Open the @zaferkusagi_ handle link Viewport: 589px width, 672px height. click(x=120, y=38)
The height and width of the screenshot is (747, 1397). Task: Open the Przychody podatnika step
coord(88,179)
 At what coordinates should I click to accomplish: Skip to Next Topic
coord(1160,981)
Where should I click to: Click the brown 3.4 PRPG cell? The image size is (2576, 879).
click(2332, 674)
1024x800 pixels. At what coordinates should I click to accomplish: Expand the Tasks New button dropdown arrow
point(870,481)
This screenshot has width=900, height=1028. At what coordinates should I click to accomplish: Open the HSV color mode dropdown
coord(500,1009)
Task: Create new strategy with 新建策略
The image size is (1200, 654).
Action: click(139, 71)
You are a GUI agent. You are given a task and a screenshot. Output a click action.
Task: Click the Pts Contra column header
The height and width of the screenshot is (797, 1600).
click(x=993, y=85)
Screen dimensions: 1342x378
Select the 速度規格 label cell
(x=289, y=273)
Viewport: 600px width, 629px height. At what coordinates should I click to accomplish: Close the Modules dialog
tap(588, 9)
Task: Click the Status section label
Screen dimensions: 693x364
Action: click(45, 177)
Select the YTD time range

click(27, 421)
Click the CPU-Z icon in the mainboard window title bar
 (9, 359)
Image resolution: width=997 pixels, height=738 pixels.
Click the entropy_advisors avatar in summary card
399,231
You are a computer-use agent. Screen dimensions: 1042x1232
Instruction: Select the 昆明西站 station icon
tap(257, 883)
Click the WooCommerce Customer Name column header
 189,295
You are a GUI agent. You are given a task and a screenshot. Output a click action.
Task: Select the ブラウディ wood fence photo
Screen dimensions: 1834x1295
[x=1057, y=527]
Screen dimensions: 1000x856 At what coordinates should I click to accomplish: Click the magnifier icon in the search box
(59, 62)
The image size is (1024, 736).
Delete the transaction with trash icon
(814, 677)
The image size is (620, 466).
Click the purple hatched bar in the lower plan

• Exercise prompt: The full set of entries should appear again, unchanged, line by line.

• Output for this task:
Open the @zaferkusagi_ handle link Viewport: 589px width, 672px height. click(x=120, y=38)
The height and width of the screenshot is (747, 1397). Task: Open the Przychody podatnika step
coord(88,179)
 At what coordinates should I click to accomplish: Skip to Next Topic
coord(1160,981)
Where should I click to: Click the brown 3.4 PRPG cell? The image size is (2576, 879).
click(2332, 674)
1024x800 pixels. At what coordinates should I click to accomplish: Expand the Tasks New button dropdown arrow
point(870,481)
This screenshot has width=900, height=1028. At what coordinates should I click to accomplish: Open the HSV color mode dropdown
coord(500,1009)
Task: Create new strategy with 新建策略
The image size is (1200, 654).
Action: click(139, 71)
You are a GUI agent. You are given a task and a screenshot. Output a click action.
Task: Click the Pts Contra column header
The height and width of the screenshot is (797, 1600).
click(x=993, y=85)
Screen dimensions: 1342x378
Select the 速度規格 label cell
(x=289, y=273)
Viewport: 600px width, 629px height. At what coordinates should I click to accomplish: Close the Modules dialog
tap(588, 9)
Task: Click the Status section label
Screen dimensions: 693x364
Action: click(45, 177)
Select the YTD time range

click(27, 421)
Click the CPU-Z icon in the mainboard window title bar
 (9, 359)
Image resolution: width=997 pixels, height=738 pixels.
Click the entropy_advisors avatar in summary card
399,231
You are a computer-use agent. Screen dimensions: 1042x1232
Instruction: Select the 昆明西站 station icon
tap(257, 883)
Click the WooCommerce Customer Name column header
 189,295
You are a GUI agent. You are given a task and a screenshot. Output a click action.
Task: Select the ブラウディ wood fence photo
Screen dimensions: 1834x1295
[x=1057, y=527]
Screen dimensions: 1000x856 At what coordinates should I click to accomplish: Click the magnifier icon in the search box
(59, 62)
The image size is (1024, 736).
Delete the transaction with trash icon
(814, 677)
The image size is (620, 466).
Click the purple hatched bar in the lower plan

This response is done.